Inductor L1 solves the capacitor-response problem by providing an adaptively variable source of charging current. Adding a 10-mH inductor limits the maximum current rate when the comparator generates narrow pulses, thus reducing the minimum charging amplitude step to a smaller level of 1 mV or less. For wider charging pulses, the current automatically ramps up to higher levels to provide the desired high slewing rate. The minimum charge step is essentially proportional to the signal-step size, ensuring a constant relative accuracy of better than 1 dB over a 60-dB signal range. A signal level of –59 dB corresponds to a 13-mV input, and a meter-scale factor of 0 dB of 2V peak corresponds to the input level necessary for a typical gain-of-20 audio power amplifier to deliver 100W rms into an 8Ω load, or approximately 40V peak output.

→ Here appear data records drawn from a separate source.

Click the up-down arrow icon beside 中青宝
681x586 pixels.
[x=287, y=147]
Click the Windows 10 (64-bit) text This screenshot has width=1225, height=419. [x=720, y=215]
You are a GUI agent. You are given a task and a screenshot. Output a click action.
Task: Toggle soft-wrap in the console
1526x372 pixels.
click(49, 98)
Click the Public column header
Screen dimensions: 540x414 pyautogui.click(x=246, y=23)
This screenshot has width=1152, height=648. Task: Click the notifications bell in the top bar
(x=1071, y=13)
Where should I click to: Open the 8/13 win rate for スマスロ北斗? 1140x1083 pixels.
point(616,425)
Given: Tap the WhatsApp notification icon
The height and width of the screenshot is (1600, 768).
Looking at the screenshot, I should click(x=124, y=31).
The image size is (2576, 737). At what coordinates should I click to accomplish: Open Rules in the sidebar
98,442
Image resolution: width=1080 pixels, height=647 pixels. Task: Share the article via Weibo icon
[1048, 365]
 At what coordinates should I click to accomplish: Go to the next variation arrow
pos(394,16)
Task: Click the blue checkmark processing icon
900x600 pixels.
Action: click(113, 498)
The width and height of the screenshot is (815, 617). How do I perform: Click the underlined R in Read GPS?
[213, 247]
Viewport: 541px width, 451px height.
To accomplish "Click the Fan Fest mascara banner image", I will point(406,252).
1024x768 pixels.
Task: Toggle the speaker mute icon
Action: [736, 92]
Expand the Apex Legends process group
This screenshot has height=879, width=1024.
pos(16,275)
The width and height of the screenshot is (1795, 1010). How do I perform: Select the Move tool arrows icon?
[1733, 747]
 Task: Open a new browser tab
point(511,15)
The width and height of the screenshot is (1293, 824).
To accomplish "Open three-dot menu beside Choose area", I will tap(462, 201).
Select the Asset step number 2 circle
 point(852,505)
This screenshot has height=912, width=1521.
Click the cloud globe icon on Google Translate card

The circuit also includes two operational-amplifier stages based on Linear Technology's high-accuracy LT1469 dual op amp. The first stage, IC1A, provides gain of a factor of six in this example, so that a 2V input peak provides a 12V output. The second op-amp stage, IC1B, forms a precision inverting half-wave rectifier. The outputs from IC1A and IC1B and the positive-peak-detected voltage across C6 combine at IC2's input to provide a zero-crossing threshold to the comparator. When its input falls below 0V, IC2's output switches on Q1 and delivers charge to C6 until the voltage across C6 reaches or slightly exceeds the amplified audio voltage. The feedback network comprising R8 and C4 provides an optimal volume-unit-metering discharge.